TASK DIRECTIONS: From the listing below, pick out each line with the word "Select".

MATERIAL FOR THE TASK:
[Start of Attachment]

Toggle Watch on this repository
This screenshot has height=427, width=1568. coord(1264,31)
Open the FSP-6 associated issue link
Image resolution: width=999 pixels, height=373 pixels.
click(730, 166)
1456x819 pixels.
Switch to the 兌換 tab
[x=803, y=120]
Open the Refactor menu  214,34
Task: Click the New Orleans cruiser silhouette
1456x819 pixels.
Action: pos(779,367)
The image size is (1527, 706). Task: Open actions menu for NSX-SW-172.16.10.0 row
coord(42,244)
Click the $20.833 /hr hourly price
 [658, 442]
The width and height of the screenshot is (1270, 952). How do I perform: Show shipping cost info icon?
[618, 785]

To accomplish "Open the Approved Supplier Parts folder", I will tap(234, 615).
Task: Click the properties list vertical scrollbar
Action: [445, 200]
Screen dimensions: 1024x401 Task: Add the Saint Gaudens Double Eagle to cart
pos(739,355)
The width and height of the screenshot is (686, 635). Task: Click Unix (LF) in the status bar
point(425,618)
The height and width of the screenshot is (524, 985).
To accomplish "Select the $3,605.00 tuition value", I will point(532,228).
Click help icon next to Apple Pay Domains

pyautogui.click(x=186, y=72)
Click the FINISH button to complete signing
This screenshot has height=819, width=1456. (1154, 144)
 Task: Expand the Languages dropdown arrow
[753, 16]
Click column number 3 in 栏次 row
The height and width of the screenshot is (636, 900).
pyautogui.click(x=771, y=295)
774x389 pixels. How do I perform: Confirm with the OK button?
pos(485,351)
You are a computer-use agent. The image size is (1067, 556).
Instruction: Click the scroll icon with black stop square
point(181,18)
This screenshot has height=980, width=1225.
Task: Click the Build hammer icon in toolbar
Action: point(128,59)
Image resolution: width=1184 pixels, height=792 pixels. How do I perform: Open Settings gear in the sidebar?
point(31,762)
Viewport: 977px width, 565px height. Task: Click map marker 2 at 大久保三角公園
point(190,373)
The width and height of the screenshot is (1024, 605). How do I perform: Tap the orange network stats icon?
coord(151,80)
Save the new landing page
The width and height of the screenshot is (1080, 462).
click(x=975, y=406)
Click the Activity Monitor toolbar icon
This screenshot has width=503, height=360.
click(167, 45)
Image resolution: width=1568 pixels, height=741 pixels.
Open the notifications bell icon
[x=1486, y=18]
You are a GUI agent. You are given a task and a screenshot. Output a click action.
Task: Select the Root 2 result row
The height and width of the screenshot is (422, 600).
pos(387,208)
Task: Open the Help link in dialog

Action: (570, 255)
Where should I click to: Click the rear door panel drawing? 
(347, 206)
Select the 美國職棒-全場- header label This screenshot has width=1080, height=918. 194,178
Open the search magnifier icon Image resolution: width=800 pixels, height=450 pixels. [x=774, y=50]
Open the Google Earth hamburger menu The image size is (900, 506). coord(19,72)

[End of Attachment]

TASK ANSWER:
To accomplish "Select the $3,605.00 tuition value", I will point(532,228).
Task: Select the Root 2 result row
Select the 美國職棒-全場- header label This screenshot has width=1080, height=918. 194,178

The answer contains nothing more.